Allo scopo proprio oggi sono venuto a Sulmona, pienamente fiducioso di incontrarti nell’ora abituale, ma appena ho visto tutto quel trambusto le mie speranze di vederti sono venute a mancare. Sono convinto però che ora che siamo tornati a vivere in un clima di libertà (di questa parola ci era rimasta solo la chimerica espressione!) e la vita riprende il suo corso normale, non mancherà l’occasione di incontrarci.

Ci siamo sempre domandati “quando finirà?”. Ecco, Elvira, di tutti i patimenti passati, non ci resta che un triste ricordo, almeno per noi, fortunatamente.

Coraggio, Elvira! Bisogna affrontare la nuova vita con spirito ed entusiasmo! Io penso di tornare a Sulmona in settimana, nell’ora precedentemente fissata, a meno che tu non mi stabilisca in tempo diverso appuntamento. Non mi prolungo ancora.

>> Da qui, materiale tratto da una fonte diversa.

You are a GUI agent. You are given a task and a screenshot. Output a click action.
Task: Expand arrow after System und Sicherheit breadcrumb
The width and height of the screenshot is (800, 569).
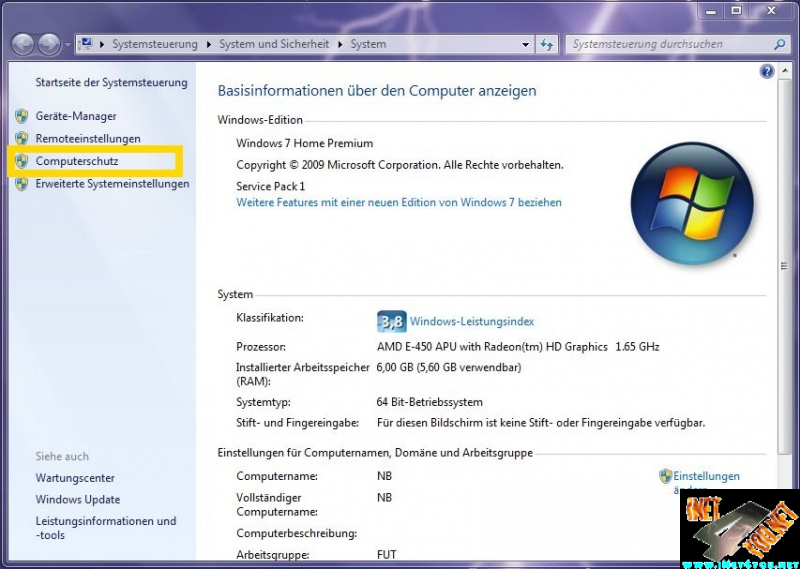point(340,45)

Abbiti i miei più affettuosi saluti insieme ai più sinceri auguri. Guido”.

Nella foto del titolo: Via Umberto, attuale Viale Roosevelt, a Sulmona; nel villino “Mario”, al centro, oggi sostituito da una palazzina, Elvira del Nunzio nacque il 15 gennaio 1916, mentre il padre, Vincenzo, era al fronte quale ufficiale medico.